Xhis book is designed to provide extensive coverage of the wide range of fixed income products and fixed income portfolio management strategies. Each chapter is written by an authority on the subject.
The eighth edition of the Handbook is divided into ten parts. Part One provides general information about the investment features of fixed income securities, the risks associated with investing in fixed income securities, and background information about fixed income primary and secondary markets. The basics of fixed income analytics—bond pricing, yield measures, spot rates, forward rates, total return, and price volatility measures (duration and convexity)—are also described in Part One.
Parts Two and Three cover the basic characteristics of the instruments traded in the market. Government securities and corporate debt obligations (both bonds and loans) are covered in Part Two. An important addition to the eighth edition is more extensive coverage of leveraged loans and covered bonds, as well as coverage of fixed income exchange traded funds. Part Three focuses on securitized products—mortgage-backed securities and asset-backed securities. The coverage of the nonagency residential mortgage-backed securities and commercial mortgage- backed securities reflects market developments that followed the subprime mortgage crisis in 2007. Unlike the seventh edition, this edition includes separate chapters on planned amortization class bonds, support bonds, accrual (Z) bonds, and stripped mortgage-backed securities.

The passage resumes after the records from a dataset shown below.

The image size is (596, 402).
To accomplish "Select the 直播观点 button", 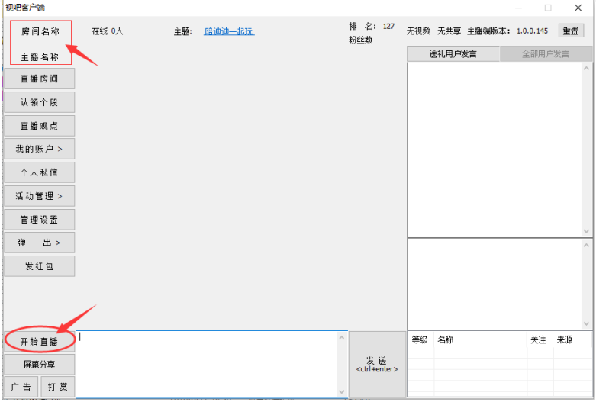I will tap(39, 126).
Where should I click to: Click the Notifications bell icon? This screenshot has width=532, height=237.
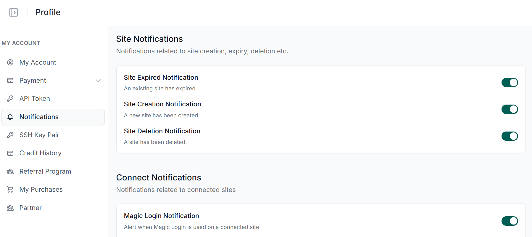(10, 117)
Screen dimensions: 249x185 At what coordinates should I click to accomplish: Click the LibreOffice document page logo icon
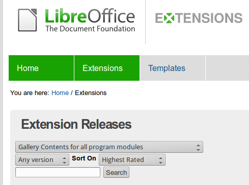tap(27, 20)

The focus in Part Four is on the term structure of interest rates, both the use of the information contained in those rates and the modeling of the term structure. Part Five builds on the analytical framework explained in Part One. In this part, two methodologies for valuing fixed income securities are discussed: the lattice model and the Monte Carlo model. A by-product of these models is the optionadjusted spread. The valuation of convertible bonds is also covered in this part.
The topic of credit risk and its analysis is the subject of Part Six. Traditional methods of credit analysis for corporate bonds and municipal bonds are explained and illustrated. There is also coverage of the various approaches to credit risk modeling.
Multifactor risk models and their applications are explained in Part Seven. The more popular fixed income portfolio management strategies are covered in Part Eight. A framework for classifying the types of bond portfolio strategies is provided in the first chapter in Part Eight, Chapter 49. There is then coverage of quantitative management strategies versus a benchmark, global credit bond portfolio management, high-yield bond portfolio management, international bond portfolio management, and investing in distressed structured credit securities. In addition, there are several specialized chapters related to bond portfolios strategies, such as transition management and financing positions in the bond market, and hedge fund strategies.
Part Nine covers derivative instruments: interest-rate derivatives (futures/forward contracts, options, interest-rate swaps, and caps and floors) and credit derivatives (primarily credit default swaps). The basic feature of each instrument is described as well as how it is valued and used to control the risk of a fixed income portfolio. The basics of credit derivatives are also explained.
Performance evaluation and return attribution analysis are covered in the last three chapters of the Handbook in Part Ten. Coverage includes how these models are built and used, as well as the underlying principles in building these models.
There is one appendix that covers the various methodologies for calculating currency exposures in bond portfolios and the major international bond indexes.